A stunning and colourful 16mm film, completely hand-made from soft ground etchings on Japanese silk paper of impressions of the elaborate networks of veins from corn husks used to form tamales.

 

 

The Natural History of Harris Ave, Olneyville
Director: Johanna Dery (RI)

Plants found along my favorite street in my neighborhood. by Olneyville, RI.

Pepper Steak 3 minutes,16mm, 1984
Director: Steven Woloshen (Montreal, Canada)

New Film Loops!
Director: Sandra Gibson (NYC)

New Film Loops!
Director: Luis Recoder (NYC)

 

Terra incognito
Director: Stephanie Maxwell (Rochester, NY)

 

 

 

 



New work!
Director: Richard Reeves and The Quick Draw Animation Society (Calgary, Canada)

The Quick Draw Animation Society www.awn.com/qas
Quickdraw- the urgency to illustrate ideas
Animation- to make alive with spirit
Society- a group of cultural, intellectual people

Quickdraw Animation Society (QAS) was incorporated as a non-profit society in 1984.  QAS’s mandate is to support and encourage the production of innovative independent animation and to develop the appreciation of all types of animation as a viable artistic medium. The principles engaged in at QAS are: inclusion, co-operation, active participation by youth, and positive support and encouragement among the members.

World Trade Alphabet
Director: Donna Cameron (NY) 2001, 16FPS, silent, 6m

MATERIALS: OIL, CHARCOAL, INK ON PAPER EMULSION*, ON 35MM FILM

Process: Film begins with primitive carving into handmade paper emulsion of ancient cuneiform glyphs, evolves into painting and drawing of glyphs, them floating type, using digital print-out of helvetica type and concludes with multi-material words: World Trade Alphabet.

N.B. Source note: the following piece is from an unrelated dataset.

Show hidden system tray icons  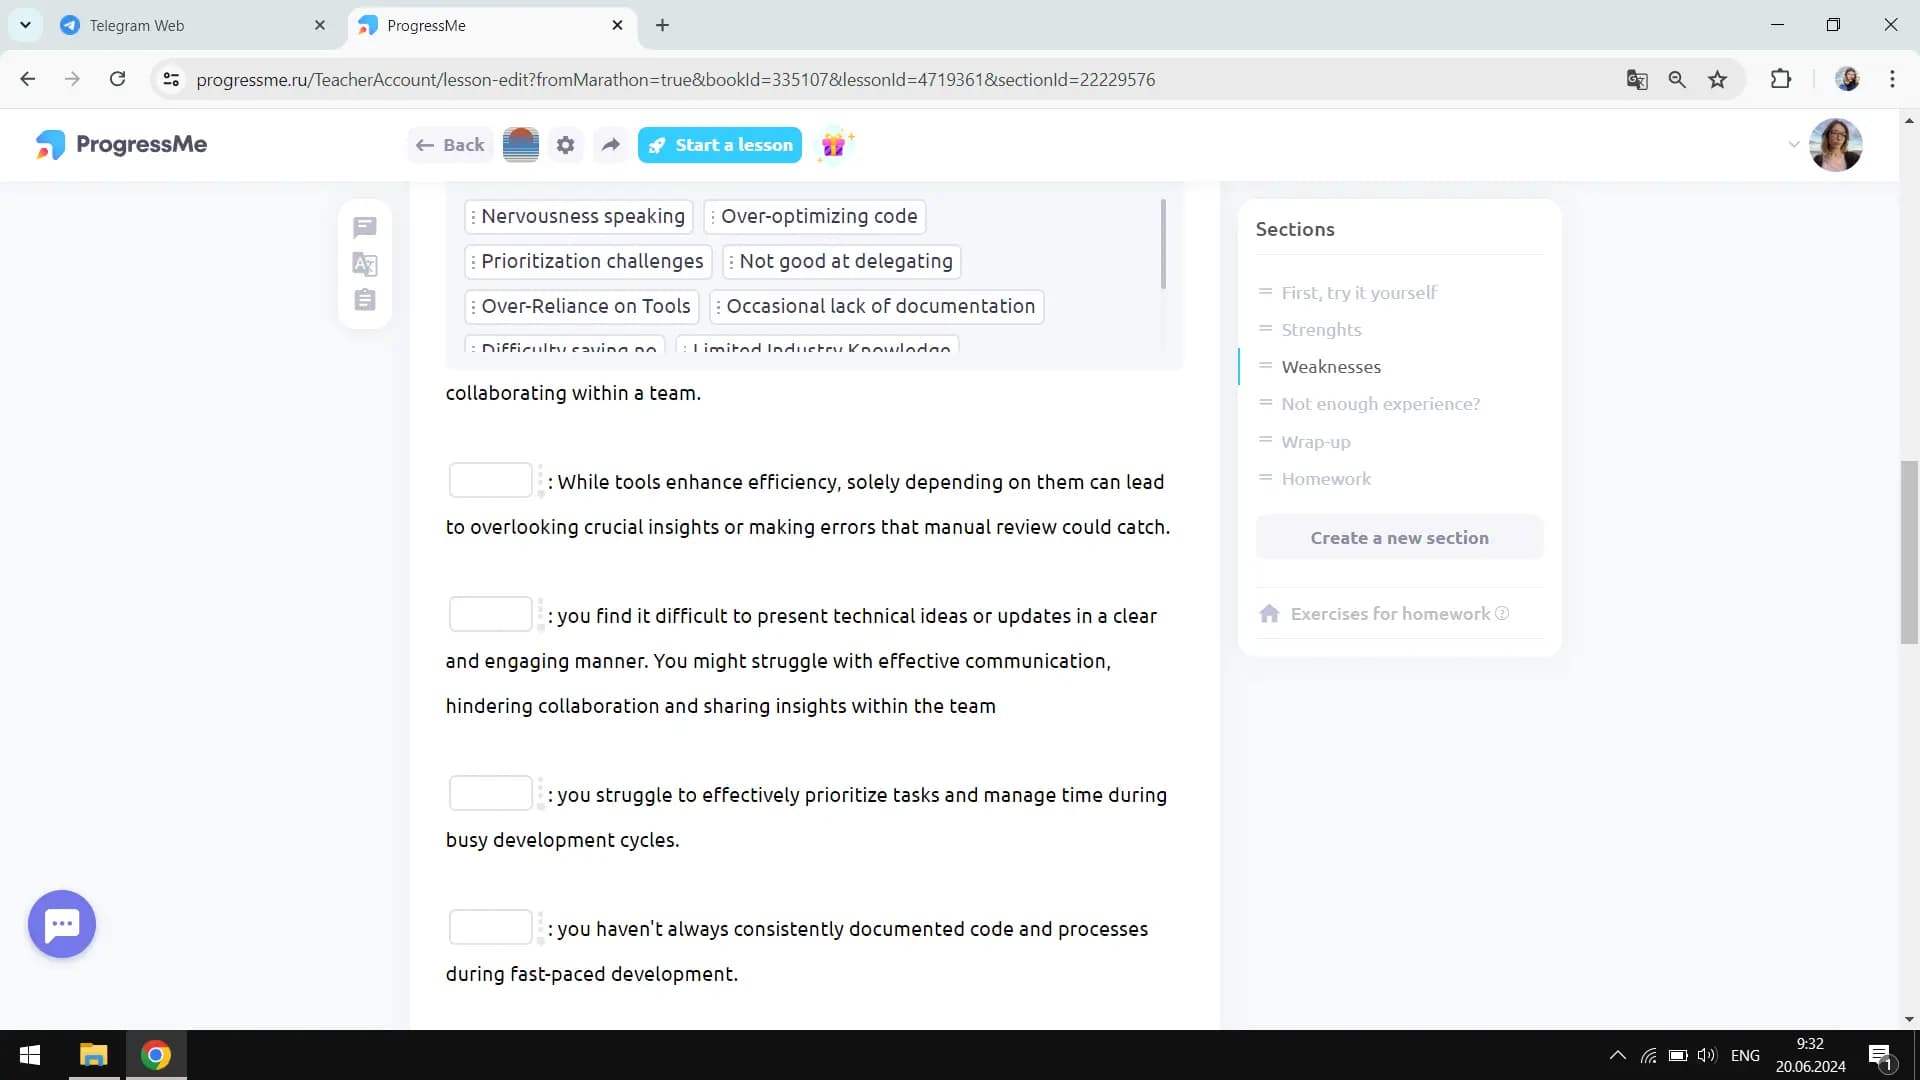click(1617, 1055)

PLEASE NOTE: NO "LETTRASET" WAS USED IN THE MAKING OF THIS FILM: ALL HELVETICA TYPE AND IT'S FILMIC FLOW WAS DESIGNED, KERNED AND DIGITALLY OFFSET ACETATE BY THE FILMMAKER.

Theme: A Visual Meditation on the evolution of the alphabet which we use, it's origins in ancient Phoenicia, and the fact that it was invented as a shorthand from 360+ character cuneiform to better the efficiency of communication in ancient international world trade. Made at the MacDowell Colony. Purchase, 2001, the Museum of Modern Art Film Archive. ExhibIted: Gulf & Western Gallery, NYU, NY; Exit Art, The Third World, NYC, NY; Anthology Film Archives; Art Vanguard Gallery, NY.